Opened 7 years ago

Closed 7 years ago

#29348 closed Cleanup/optimization (invalid)

"-" and "_" in language code should be consistent

Reported by: Shen Li Owned by: nobody
Component: Internationalization Version: 2.0
Severity: Normal Keywords: i18n, inconsistency
Cc: Triage Stage: Unreviewed
Has patch: no Needs documentation: no
Needs tests: no Patch needs improvement: no
Easy pickings: no UI/UX: no

Description (last modified by Shen Li)

for some languages eg, en-us hyphen is used
but in zh_hans underscore is used.

If zh-hans is used, django would not show the translation. Here's some tests and resutls

Language code: zh_hans, folder zh_hans -> works
Language code: zh_hans, folder zh-hans -> No translation files found for default language zh_hans.
Language code: zh-hans, folder zh-hans -> does not work. No errors, no translations
Language code: zh-hans, folder zh_hans -> does not work. No erros, no translations

looks like django does not treat zh-hans as a valid language code, which is very very confusing because the default en-us is valid.
It look me a very long time to figure this out.
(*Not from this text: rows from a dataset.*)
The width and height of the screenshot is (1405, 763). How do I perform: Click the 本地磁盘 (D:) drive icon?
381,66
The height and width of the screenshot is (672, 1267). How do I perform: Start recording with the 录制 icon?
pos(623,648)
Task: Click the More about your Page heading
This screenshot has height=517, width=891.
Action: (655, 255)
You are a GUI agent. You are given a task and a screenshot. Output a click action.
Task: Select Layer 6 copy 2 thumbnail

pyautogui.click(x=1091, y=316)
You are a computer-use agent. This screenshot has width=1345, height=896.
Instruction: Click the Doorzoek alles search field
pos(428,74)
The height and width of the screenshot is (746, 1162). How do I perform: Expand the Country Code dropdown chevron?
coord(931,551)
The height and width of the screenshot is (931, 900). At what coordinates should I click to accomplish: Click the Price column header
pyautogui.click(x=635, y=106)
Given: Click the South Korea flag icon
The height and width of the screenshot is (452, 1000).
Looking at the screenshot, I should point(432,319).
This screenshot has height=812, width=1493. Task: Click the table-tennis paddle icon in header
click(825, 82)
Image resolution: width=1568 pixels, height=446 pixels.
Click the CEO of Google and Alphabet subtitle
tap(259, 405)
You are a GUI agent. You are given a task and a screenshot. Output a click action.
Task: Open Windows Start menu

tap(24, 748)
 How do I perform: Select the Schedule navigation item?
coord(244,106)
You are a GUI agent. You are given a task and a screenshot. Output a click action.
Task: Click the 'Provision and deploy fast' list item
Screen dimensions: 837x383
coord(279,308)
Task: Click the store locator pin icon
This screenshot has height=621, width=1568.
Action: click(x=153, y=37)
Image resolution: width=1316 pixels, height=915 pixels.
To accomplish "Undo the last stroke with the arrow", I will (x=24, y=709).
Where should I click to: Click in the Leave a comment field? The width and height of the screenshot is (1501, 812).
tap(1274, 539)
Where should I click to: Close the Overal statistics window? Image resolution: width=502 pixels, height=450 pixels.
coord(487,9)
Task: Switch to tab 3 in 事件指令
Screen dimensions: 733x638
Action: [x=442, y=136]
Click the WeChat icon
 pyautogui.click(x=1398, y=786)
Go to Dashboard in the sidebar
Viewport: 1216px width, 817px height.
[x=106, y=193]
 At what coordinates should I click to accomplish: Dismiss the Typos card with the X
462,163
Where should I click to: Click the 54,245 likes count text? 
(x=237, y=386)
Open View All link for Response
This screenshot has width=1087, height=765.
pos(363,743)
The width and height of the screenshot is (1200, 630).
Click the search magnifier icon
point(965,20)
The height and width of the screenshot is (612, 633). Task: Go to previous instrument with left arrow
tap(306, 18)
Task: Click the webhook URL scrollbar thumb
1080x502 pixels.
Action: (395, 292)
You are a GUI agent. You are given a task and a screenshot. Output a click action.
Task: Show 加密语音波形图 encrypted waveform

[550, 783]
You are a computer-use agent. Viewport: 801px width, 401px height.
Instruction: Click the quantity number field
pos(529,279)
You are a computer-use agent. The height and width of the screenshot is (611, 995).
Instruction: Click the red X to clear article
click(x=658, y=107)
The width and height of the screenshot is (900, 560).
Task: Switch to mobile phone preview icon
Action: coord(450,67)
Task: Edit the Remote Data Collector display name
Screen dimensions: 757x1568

Edit: even zh_hans is not working with browser language detection, the folder has to be named 'zh_Hans' even though request.LANGUAGE is 'zh-hans'

is there somether in the doc that pointed this out?

Change History (2)

comment:1 by Shen Li, 7 years ago

Description: modified (diff)

comment:2 by Claude Paroz, 7 years ago

Resolution: invalid
Status: newclosed

There are two different language code formats, the IETF language tag (e.g. zh-Hans, zh-Hant) used for example in browser Accept-Language headers, and the Posix locales (e.g. zh_Hans, zh_Hant) used by the gettext translation system. Django has the to_locale and to_language functions to convert between those formats.

So you should use the right format depending on the location of the language code reference.